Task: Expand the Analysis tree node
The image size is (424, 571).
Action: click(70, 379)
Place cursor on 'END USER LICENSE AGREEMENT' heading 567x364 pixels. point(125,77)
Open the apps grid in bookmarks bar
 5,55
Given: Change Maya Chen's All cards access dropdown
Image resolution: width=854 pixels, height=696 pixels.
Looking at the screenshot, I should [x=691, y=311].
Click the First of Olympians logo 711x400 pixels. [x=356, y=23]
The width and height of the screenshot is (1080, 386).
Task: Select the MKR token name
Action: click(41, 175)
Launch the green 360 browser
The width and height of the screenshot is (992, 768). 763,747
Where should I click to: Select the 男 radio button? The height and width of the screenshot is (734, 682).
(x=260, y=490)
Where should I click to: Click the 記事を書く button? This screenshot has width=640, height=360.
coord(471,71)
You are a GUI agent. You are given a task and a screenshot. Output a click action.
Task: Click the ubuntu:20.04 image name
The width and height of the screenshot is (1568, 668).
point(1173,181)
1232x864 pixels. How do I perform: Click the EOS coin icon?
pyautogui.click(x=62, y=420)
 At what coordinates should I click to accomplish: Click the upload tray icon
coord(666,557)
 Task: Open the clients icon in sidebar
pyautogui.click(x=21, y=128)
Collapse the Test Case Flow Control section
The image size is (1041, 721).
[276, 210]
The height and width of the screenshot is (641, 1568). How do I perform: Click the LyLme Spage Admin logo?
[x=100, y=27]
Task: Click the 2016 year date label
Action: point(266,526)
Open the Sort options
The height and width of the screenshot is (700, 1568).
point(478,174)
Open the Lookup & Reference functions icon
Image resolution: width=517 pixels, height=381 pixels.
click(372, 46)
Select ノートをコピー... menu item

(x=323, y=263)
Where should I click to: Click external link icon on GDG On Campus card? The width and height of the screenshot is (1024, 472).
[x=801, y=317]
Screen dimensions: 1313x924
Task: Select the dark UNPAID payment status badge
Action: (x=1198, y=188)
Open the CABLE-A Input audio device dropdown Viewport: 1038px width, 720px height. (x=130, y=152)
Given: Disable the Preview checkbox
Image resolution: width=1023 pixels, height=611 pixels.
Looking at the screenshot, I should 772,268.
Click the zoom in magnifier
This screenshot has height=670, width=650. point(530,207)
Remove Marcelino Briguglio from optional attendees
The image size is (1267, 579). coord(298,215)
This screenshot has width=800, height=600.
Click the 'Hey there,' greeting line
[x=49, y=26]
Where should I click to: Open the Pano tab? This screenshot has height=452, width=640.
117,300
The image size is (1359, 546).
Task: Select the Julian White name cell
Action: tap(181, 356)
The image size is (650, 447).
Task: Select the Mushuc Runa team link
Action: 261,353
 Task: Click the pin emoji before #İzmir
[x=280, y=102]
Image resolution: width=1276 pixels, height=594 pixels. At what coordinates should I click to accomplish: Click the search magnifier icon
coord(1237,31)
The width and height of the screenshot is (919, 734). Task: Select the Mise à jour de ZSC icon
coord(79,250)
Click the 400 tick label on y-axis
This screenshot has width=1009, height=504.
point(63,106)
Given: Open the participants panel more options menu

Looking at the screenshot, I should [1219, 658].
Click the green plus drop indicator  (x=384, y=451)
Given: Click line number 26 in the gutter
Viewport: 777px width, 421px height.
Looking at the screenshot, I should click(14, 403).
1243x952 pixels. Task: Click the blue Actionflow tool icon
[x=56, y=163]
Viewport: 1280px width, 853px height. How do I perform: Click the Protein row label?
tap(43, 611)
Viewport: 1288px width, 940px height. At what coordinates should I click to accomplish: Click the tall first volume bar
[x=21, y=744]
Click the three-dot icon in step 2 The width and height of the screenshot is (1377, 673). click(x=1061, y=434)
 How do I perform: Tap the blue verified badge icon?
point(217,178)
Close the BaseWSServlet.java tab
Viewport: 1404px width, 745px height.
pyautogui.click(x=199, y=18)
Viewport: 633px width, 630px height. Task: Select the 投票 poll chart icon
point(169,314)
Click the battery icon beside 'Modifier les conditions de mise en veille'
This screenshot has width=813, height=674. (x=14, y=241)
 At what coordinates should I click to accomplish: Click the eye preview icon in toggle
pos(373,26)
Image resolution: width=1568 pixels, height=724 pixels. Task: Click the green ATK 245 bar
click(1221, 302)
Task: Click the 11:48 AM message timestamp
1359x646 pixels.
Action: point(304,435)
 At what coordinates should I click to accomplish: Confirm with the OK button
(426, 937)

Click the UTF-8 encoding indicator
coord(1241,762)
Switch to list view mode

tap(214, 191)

→ Work item:
Your task is to repeat every entry exactly.

→ Task output:
Task: Expand the Analysis tree node
The image size is (424, 571).
Action: click(70, 379)
Place cursor on 'END USER LICENSE AGREEMENT' heading 567x364 pixels. point(125,77)
Open the apps grid in bookmarks bar
 5,55
Given: Change Maya Chen's All cards access dropdown
Image resolution: width=854 pixels, height=696 pixels.
Looking at the screenshot, I should [x=691, y=311].
Click the First of Olympians logo 711x400 pixels. [x=356, y=23]
The width and height of the screenshot is (1080, 386).
Task: Select the MKR token name
Action: click(41, 175)
Launch the green 360 browser
The width and height of the screenshot is (992, 768). 763,747
Where should I click to: Select the 男 radio button? The height and width of the screenshot is (734, 682).
(x=260, y=490)
Where should I click to: Click the 記事を書く button? This screenshot has width=640, height=360.
coord(471,71)
You are a GUI agent. You are given a task and a screenshot. Output a click action.
Task: Click the ubuntu:20.04 image name
The width and height of the screenshot is (1568, 668).
point(1173,181)
1232x864 pixels. How do I perform: Click the EOS coin icon?
pyautogui.click(x=62, y=420)
 At what coordinates should I click to accomplish: Click the upload tray icon
coord(666,557)
 Task: Open the clients icon in sidebar
pyautogui.click(x=21, y=128)
Collapse the Test Case Flow Control section
The image size is (1041, 721).
[276, 210]
The height and width of the screenshot is (641, 1568). How do I perform: Click the LyLme Spage Admin logo?
[x=100, y=27]
Task: Click the 2016 year date label
Action: point(266,526)
Open the Sort options
The height and width of the screenshot is (700, 1568).
point(478,174)
Open the Lookup & Reference functions icon
Image resolution: width=517 pixels, height=381 pixels.
click(372, 46)
Select ノートをコピー... menu item

(x=323, y=263)
Where should I click to: Click external link icon on GDG On Campus card? The width and height of the screenshot is (1024, 472).
[x=801, y=317]
Screen dimensions: 1313x924
Task: Select the dark UNPAID payment status badge
Action: (x=1198, y=188)
Open the CABLE-A Input audio device dropdown Viewport: 1038px width, 720px height. (x=130, y=152)
Given: Disable the Preview checkbox
Image resolution: width=1023 pixels, height=611 pixels.
Looking at the screenshot, I should 772,268.
Click the zoom in magnifier
This screenshot has height=670, width=650. point(530,207)
Remove Marcelino Briguglio from optional attendees
The image size is (1267, 579). coord(298,215)
This screenshot has width=800, height=600.
Click the 'Hey there,' greeting line
[x=49, y=26]
Where should I click to: Open the Pano tab? This screenshot has height=452, width=640.
117,300
The image size is (1359, 546).
Task: Select the Julian White name cell
Action: tap(181, 356)
The image size is (650, 447).
Task: Select the Mushuc Runa team link
Action: 261,353
 Task: Click the pin emoji before #İzmir
[x=280, y=102]
Image resolution: width=1276 pixels, height=594 pixels. At what coordinates should I click to accomplish: Click the search magnifier icon
coord(1237,31)
The width and height of the screenshot is (919, 734). Task: Select the Mise à jour de ZSC icon
coord(79,250)
Click the 400 tick label on y-axis
This screenshot has width=1009, height=504.
point(63,106)
Given: Open the participants panel more options menu

Looking at the screenshot, I should [1219, 658].
Click the green plus drop indicator  (x=384, y=451)
Given: Click line number 26 in the gutter
Viewport: 777px width, 421px height.
Looking at the screenshot, I should click(14, 403).
1243x952 pixels. Task: Click the blue Actionflow tool icon
[x=56, y=163]
Viewport: 1280px width, 853px height. How do I perform: Click the Protein row label?
tap(43, 611)
Viewport: 1288px width, 940px height. At what coordinates should I click to accomplish: Click the tall first volume bar
[x=21, y=744]
Click the three-dot icon in step 2 The width and height of the screenshot is (1377, 673). click(x=1061, y=434)
 How do I perform: Tap the blue verified badge icon?
point(217,178)
Close the BaseWSServlet.java tab
Viewport: 1404px width, 745px height.
pyautogui.click(x=199, y=18)
Viewport: 633px width, 630px height. Task: Select the 投票 poll chart icon
point(169,314)
Click the battery icon beside 'Modifier les conditions de mise en veille'
This screenshot has width=813, height=674. (x=14, y=241)
 At what coordinates should I click to accomplish: Click the eye preview icon in toggle
pos(373,26)
Image resolution: width=1568 pixels, height=724 pixels. Task: Click the green ATK 245 bar
click(1221, 302)
Task: Click the 11:48 AM message timestamp
1359x646 pixels.
Action: point(304,435)
 At what coordinates should I click to accomplish: Confirm with the OK button
(426, 937)

Click the UTF-8 encoding indicator
coord(1241,762)
Switch to list view mode

tap(214, 191)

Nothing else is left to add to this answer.